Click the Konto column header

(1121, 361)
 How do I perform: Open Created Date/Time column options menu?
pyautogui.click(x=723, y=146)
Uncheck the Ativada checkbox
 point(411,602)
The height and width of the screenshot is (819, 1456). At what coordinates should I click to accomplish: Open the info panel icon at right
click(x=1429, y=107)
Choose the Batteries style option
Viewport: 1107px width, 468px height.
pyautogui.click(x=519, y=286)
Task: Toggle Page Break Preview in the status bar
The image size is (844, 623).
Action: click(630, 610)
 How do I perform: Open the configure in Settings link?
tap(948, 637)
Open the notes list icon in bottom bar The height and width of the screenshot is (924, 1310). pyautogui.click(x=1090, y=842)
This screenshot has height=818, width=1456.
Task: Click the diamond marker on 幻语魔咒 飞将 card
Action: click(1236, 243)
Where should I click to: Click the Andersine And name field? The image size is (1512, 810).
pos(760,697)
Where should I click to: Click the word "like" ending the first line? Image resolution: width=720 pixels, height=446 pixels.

## Exercise description
Please collect each line from the material above that contains the string "Task", treating uppercase and lowercase as different.

## Expected output
Task: Toggle Page Break Preview in the status bar
Task: Click the diamond marker on 幻语魔咒 飞将 card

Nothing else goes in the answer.